The fullness of what the Reformers stood for is often lost in all the hustle and bustle of the Young, Restless, and Reformed trend. The doctrine of justification is essential, no doubt. The English puritan Thomas Watson called it “the very hinge and pillar of Christianity.”1 But it is important to remember that through theological reform—as begun by Luther—the Reformed sought to bring all of life under sway of Scripture, especially worship and the inner life of the church. This was especially true for reformers like Calvin and Zwingli. To them, the primary grievance of the Roman Catholic church was idolatry in worship and practice. This explains the drastic changes made to worship services in Zurich and Geneva. Even the architecture was changed to reflect Reformed sensibilities of worship and preaching. In their view, the very survival of the church was at stake.

[WRITTEN PROBLEM]
Pick up the passage about the Reformers after its last sentence and keep writing it. The data after this passage about the Reformers is separate material.

[GIVEN INFORMATION]
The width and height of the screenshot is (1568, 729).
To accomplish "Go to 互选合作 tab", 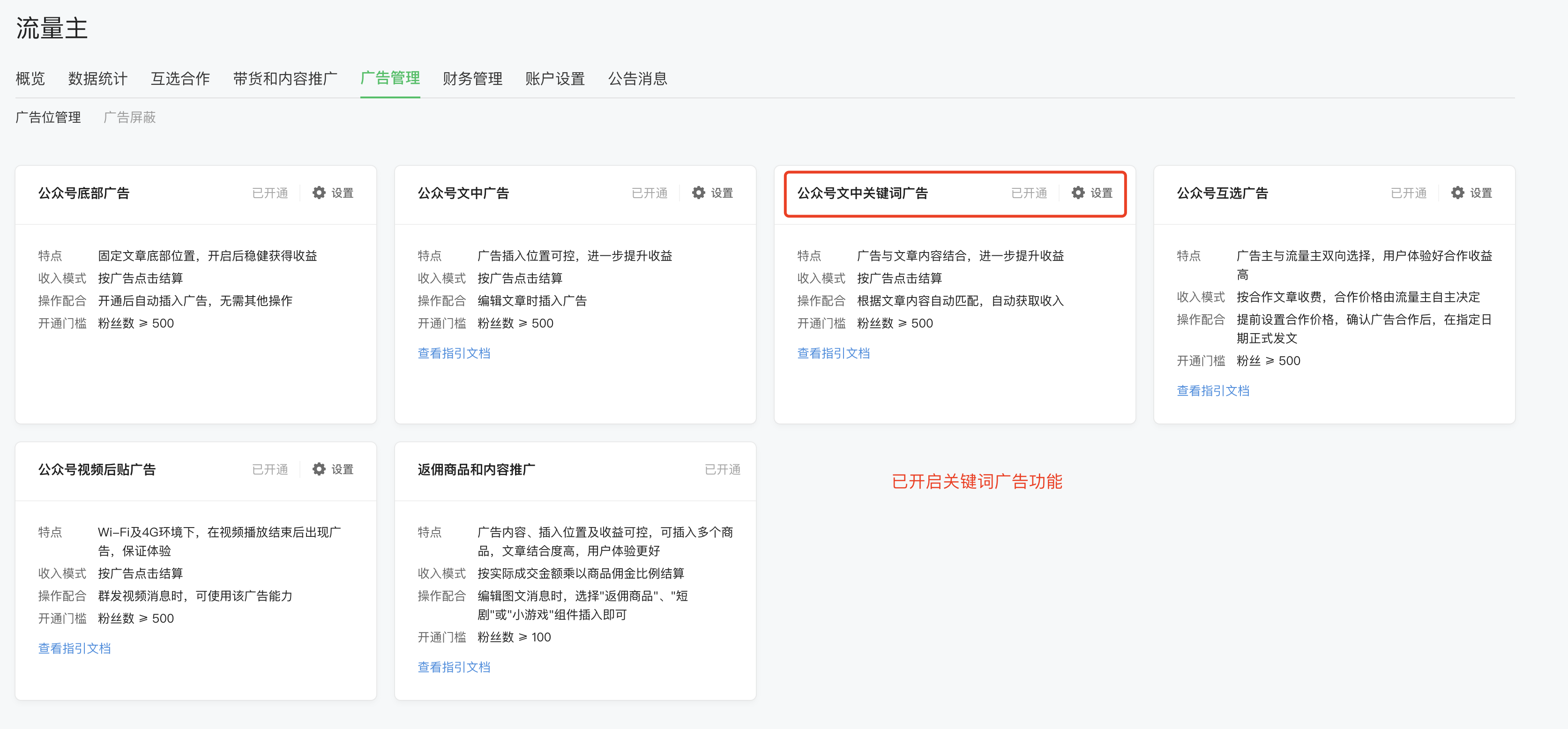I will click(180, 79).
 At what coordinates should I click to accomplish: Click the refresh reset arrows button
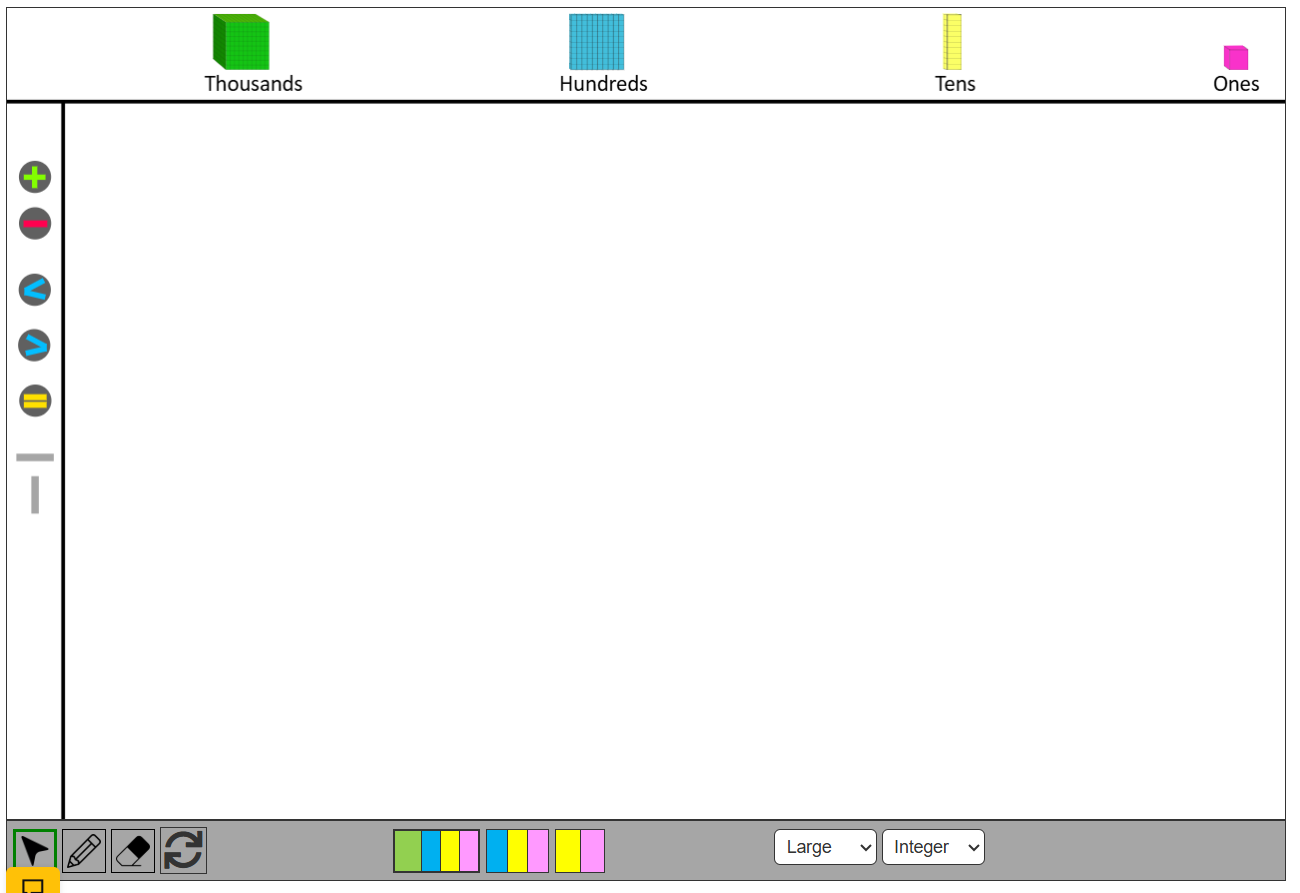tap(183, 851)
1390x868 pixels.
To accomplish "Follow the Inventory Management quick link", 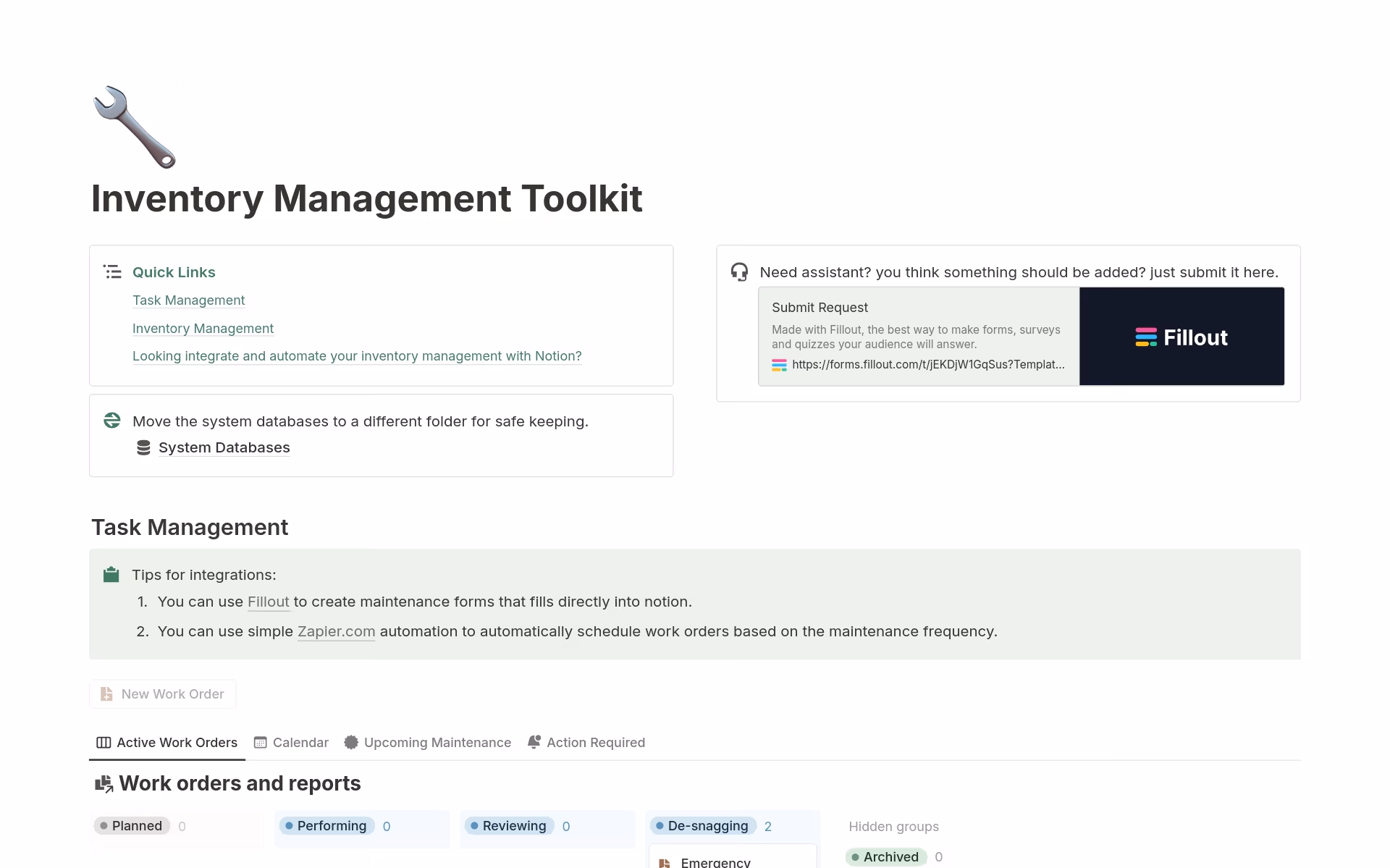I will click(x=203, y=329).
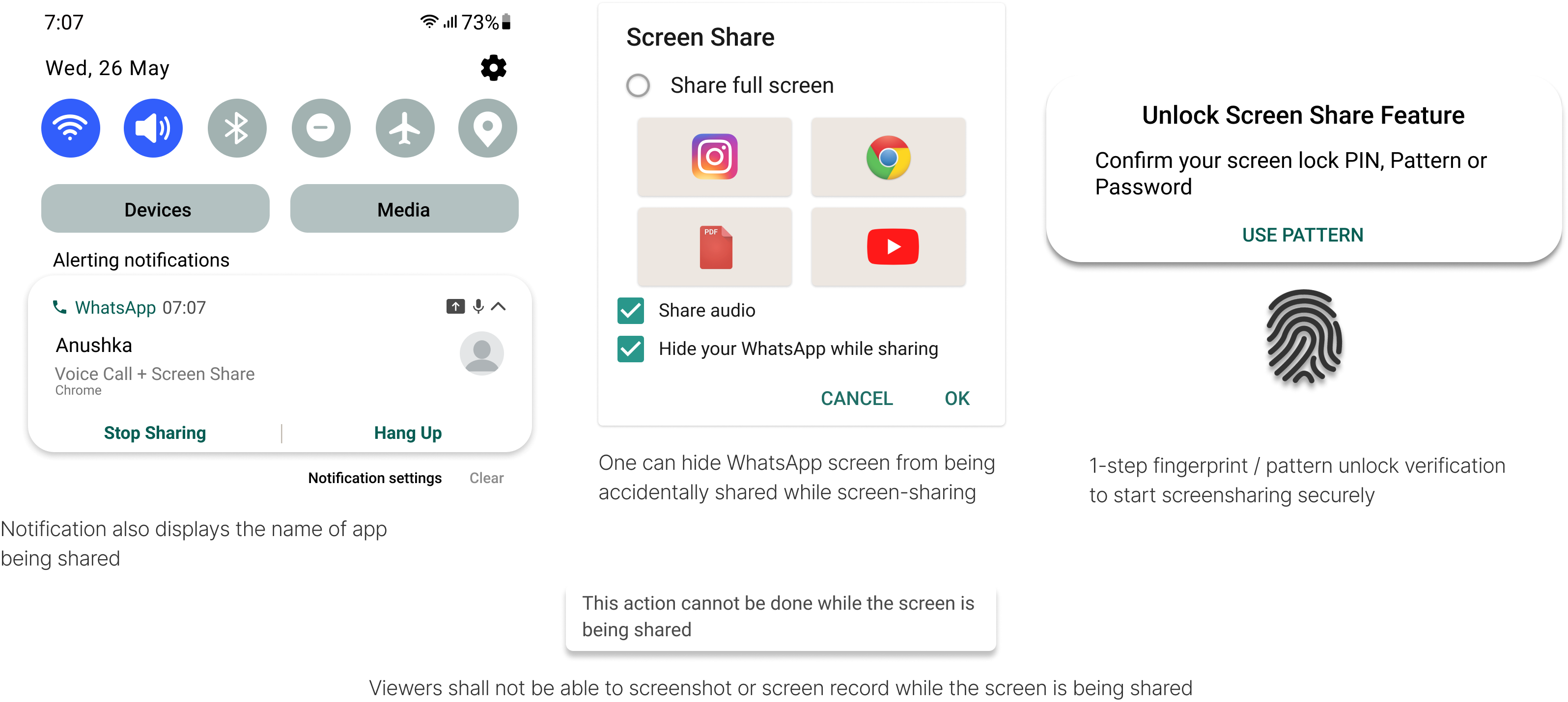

[OUTPUT OF THE EXERCISE]
In reflecting on the Reformation, I hope that Protestants, myself included, will 1) rediscover the importance and (appropriate) role of tradition, developing veneration for it; 2) regain the methods and practice of passing down and teaching true doctrine; and 3) recover the appropriate role of the pastor.

Tradition: A Chain of Continuity

This is part of what celebrating the 500th anniversary of the Reformation is about. We do not truly honor the Reformers if it becomes fanfare for fanfare’s sake; mere sentimentality and nostalgia.

We have a duty as believers: We are supposed to take the truth that was handed to us by our ancestors, the “unbought grace of life,”2 of the Christian faith and run with it.Not aimlessly (1 Cor. 9:26), but always pressing on toward the goal (Phil. 3:14)—so that we can hand off the faith, intact and uncorrupted, to the next generation. To recognize the “chain of continuity” of the church that we all are indebted to and have duty to protect, is not a negotiable reality of the Christian faith.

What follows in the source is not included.